[Data records Boundary: Start]
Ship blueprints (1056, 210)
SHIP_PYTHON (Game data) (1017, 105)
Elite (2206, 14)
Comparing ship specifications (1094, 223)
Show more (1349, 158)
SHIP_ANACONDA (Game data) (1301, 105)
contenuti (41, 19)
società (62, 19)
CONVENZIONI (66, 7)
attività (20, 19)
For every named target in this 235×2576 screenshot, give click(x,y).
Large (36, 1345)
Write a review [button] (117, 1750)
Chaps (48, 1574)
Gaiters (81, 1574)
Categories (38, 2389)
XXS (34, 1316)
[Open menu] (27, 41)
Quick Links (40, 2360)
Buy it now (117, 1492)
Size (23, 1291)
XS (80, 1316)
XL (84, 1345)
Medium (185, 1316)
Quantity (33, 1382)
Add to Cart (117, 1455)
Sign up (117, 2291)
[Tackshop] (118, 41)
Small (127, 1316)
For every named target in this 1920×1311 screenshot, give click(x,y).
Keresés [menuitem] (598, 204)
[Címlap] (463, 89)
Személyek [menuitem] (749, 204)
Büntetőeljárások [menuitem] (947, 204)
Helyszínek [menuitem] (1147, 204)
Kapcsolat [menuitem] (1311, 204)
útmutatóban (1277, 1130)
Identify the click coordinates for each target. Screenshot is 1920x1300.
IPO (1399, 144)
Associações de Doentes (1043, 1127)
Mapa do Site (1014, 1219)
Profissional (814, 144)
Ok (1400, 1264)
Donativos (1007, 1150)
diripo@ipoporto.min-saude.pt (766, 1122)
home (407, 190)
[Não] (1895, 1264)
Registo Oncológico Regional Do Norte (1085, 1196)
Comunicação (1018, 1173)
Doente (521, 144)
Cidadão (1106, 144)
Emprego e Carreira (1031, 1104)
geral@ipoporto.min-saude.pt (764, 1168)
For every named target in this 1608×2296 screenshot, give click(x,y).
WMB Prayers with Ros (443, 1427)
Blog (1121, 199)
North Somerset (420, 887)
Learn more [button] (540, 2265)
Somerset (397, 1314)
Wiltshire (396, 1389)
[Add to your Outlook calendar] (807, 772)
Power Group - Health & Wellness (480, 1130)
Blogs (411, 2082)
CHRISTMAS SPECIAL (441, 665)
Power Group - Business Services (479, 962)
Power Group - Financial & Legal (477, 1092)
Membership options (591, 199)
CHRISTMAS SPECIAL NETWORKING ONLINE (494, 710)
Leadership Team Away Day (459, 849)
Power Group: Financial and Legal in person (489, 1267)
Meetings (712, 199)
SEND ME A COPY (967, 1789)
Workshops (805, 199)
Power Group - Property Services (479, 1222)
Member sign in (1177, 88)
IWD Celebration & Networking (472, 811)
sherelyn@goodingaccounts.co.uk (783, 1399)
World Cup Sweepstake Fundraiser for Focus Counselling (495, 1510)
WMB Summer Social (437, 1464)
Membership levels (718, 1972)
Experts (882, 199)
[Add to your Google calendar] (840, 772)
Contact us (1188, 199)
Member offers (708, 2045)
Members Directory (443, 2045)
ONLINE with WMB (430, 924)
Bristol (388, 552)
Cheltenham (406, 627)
[Data records Boundary: End]
Extract the lines above, from the first one through the one containing "Power Group - Property Services (479, 1222)", and return only those, unchanged.

> Written answer:
Ship blueprints (1056, 210)
SHIP_PYTHON (Game data) (1017, 105)
Elite (2206, 14)
Comparing ship specifications (1094, 223)
Show more (1349, 158)
SHIP_ANACONDA (Game data) (1301, 105)
contenuti (41, 19)
società (62, 19)
CONVENZIONI (66, 7)
attività (20, 19)
For every named target in this 235×2576 screenshot, give click(x,y).
Large (36, 1345)
Write a review [button] (117, 1750)
Chaps (48, 1574)
Gaiters (81, 1574)
Categories (38, 2389)
XXS (34, 1316)
[Open menu] (27, 41)
Quick Links (40, 2360)
Buy it now (117, 1492)
Size (23, 1291)
XS (80, 1316)
XL (84, 1345)
Medium (185, 1316)
Quantity (33, 1382)
Add to Cart (117, 1455)
Sign up (117, 2291)
[Tackshop] (118, 41)
Small (127, 1316)
For every named target in this 1920×1311 screenshot, give click(x,y).
Keresés [menuitem] (598, 204)
[Címlap] (463, 89)
Személyek [menuitem] (749, 204)
Büntetőeljárások [menuitem] (947, 204)
Helyszínek [menuitem] (1147, 204)
Kapcsolat [menuitem] (1311, 204)
útmutatóban (1277, 1130)
Identify the click coordinates for each target. Screenshot is 1920x1300.
IPO (1399, 144)
Associações de Doentes (1043, 1127)
Mapa do Site (1014, 1219)
Profissional (814, 144)
Ok (1400, 1264)
Donativos (1007, 1150)
diripo@ipoporto.min-saude.pt (766, 1122)
home (407, 190)
[Não] (1895, 1264)
Registo Oncológico Regional Do Norte (1085, 1196)
Comunicação (1018, 1173)
Doente (521, 144)
Cidadão (1106, 144)
Emprego e Carreira (1031, 1104)
geral@ipoporto.min-saude.pt (764, 1168)
For every named target in this 1608×2296 screenshot, give click(x,y).
WMB Prayers with Ros (443, 1427)
Blog (1121, 199)
North Somerset (420, 887)
Learn more [button] (540, 2265)
Somerset (397, 1314)
Wiltshire (396, 1389)
[Add to your Outlook calendar] (807, 772)
Power Group - Health & Wellness (480, 1130)
Blogs (411, 2082)
CHRISTMAS SPECIAL (441, 665)
Power Group - Business Services (479, 962)
Power Group - Financial & Legal (477, 1092)
Membership options (591, 199)
CHRISTMAS SPECIAL NETWORKING ONLINE (494, 710)
Leadership Team Away Day (459, 849)
Power Group: Financial and Legal in person (489, 1267)
Meetings (712, 199)
SEND ME A COPY (967, 1789)
Workshops (805, 199)
Power Group - Property Services (479, 1222)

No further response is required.